Question: The angle between a normal to the plan \[2x - y + 2z - 1 = 0\]and \[Z\]-axis is A) \[{\cos ^{ - 1...

Question

The angle between a normal to the plan $2x - y + 2z - 1 = 0$ and $Z$ -axis is
A) ${\cos ^{ - 1}}\left( {\dfrac{1}{3}} \right)$
B) ${\sin ^{ - 1}}\left( {\dfrac{2}{3}} \right)$
C) ${\cos ^{ - 1}}\left( {\dfrac{2}{3}} \right)$
D) ${\sin ^{ - 1}}\left( {\dfrac{1}{3}} \right)$
E) ${\sin ^{ - 1}}\left( {\dfrac{3}{5}} \right)$

Answer 1

Solution

We have given two plane equations so the coefficient of plan equation gives directional ratios of plane respectively.
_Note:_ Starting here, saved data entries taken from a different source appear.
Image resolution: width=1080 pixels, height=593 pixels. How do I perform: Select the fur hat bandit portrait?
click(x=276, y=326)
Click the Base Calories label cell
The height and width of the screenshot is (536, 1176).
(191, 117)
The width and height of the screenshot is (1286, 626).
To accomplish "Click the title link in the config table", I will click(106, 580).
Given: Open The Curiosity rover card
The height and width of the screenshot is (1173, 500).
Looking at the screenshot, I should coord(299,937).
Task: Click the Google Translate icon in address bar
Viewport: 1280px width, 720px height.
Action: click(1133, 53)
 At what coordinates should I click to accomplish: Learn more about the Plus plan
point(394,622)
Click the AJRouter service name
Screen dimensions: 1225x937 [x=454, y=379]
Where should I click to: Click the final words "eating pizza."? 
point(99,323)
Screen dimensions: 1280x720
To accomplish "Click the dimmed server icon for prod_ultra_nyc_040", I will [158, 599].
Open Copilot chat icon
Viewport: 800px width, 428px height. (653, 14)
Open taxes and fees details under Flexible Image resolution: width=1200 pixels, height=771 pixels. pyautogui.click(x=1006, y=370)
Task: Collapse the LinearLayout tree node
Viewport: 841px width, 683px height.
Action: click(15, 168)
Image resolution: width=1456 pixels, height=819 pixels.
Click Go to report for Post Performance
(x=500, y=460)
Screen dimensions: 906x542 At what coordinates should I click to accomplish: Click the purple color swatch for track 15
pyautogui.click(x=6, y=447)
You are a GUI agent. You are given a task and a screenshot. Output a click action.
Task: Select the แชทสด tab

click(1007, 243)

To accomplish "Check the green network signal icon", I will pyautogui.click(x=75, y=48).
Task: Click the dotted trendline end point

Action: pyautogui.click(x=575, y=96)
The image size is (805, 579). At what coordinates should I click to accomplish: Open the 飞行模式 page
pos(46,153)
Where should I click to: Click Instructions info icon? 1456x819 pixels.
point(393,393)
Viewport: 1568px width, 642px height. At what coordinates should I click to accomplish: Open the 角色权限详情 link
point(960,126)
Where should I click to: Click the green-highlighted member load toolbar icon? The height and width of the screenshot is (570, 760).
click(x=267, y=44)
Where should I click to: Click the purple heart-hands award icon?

As the given plane meets the $Z$ -axis put $x = 0,y = 0$ in the plane equation $2x - y + 2z - 1 = 0$ so we get value of z after that apply the formula for finding angle between a normal to the plane which is equal to $\cos \theta = \dfrac{{{a_1}{a_2} + {b_1}{b_2} + {c_1}{c_2}}}{{\sqrt {{a_1}^2 + {b_1}^2 + {c_1}^2} \sqrt {{a_2}^2 + {b_2}^2 + {c_2}^2} }}$

Complete step by step solution:
Given equation of plane is $2x - y + 2z - 1 = 0 \ldots \left[ 1 \right]$
$\therefore$ Directional ratios of the given the given plane is $\left( {2, - 1,2} \right)$ and directional ration of the Z-plane is $\left( {0,0,1} \right)$
Given a plane, meet the $Z$ -axis.
$\therefore$ Put $x = 0,y = 0$ in equation $\left[ 1 \right]$
So we get,
$2\left( 0 \right) - \left( 0 \right) + 2z - 1 = 0$
$\Rightarrow 2z - 1 = 0$
$\Rightarrow z = \dfrac{1}{2}$
So, the point on $Z$ -axis is $\left( {0,0,\dfrac{1}{2}} \right)$
The angle between two planes having direction ratios ${a_1},{b_1},{c_1}$ and ${a_2},{b_2},{c_2}$ is $\theta$ , then
$\cos \theta = \dfrac{{{a_1}{a_2} + {b_1}{b_2} + {c_1}{c_2}}}{{\sqrt {{a_1}^2 + {b_1}^2 + {c_1}^2} \sqrt {{a_2}^2 + {b_2}^2 + {c_2}^2} }}$
Here ${a_1} = 2$ , ${b_1} = - 1$ , ${c_1} = 2$ and ${a_2} = 0$ , ${b_2} = 0$ , ${c_2} = 1$
On substituting the values in given equation we get,
$\Rightarrow$ $\cos \theta = \dfrac{{2 \times 0 - 1 \times 0 + 2 \times 1}}{{\sqrt {{2^2} + {{( - 1)}^2} + {2^2}} \sqrt {{{\left( 0 \right)}^2} + {{(0)}^2} + {{\left( 1 \right)}^2}} }}$
On simplification we get,
$\Rightarrow \cos \theta = \dfrac{2}{{\sqrt {(4 + 1 + 4)} \times \sqrt 1 }}$
$\Rightarrow \cos \theta = \dfrac{2}{{\sqrt 9 \times \sqrt 1 }}$
As we know $\sqrt 9 = 3$ and $\sqrt 1 = 1$ ,
$\Rightarrow \cos \theta = \dfrac{2}{{3 \times 1}}$
$\Rightarrow \cos \theta = \dfrac{2}{3}$
$\Rightarrow \theta = {\cos ^{ - 1}}\left( {\dfrac{2}{3}} \right)$
Thus, the angle between a normal to the plan $2x - y + 2z - 1 = 0$ and $Z$ -axis is ${\cos ^{ - 1}}\left( {\dfrac{2}{3}} \right)$
Hence, option c ${\cos ^{ - 1}}\left( {\dfrac{2}{3}} \right)$ is the correct answer.

Note: The angle between planes is equal to an angle between their normal vectors that is the angle between planes is equal to an angle between lines ${l_1}$ and ${l_2}$ , which lie on planes and which is perpendicular to lines of planes crossing.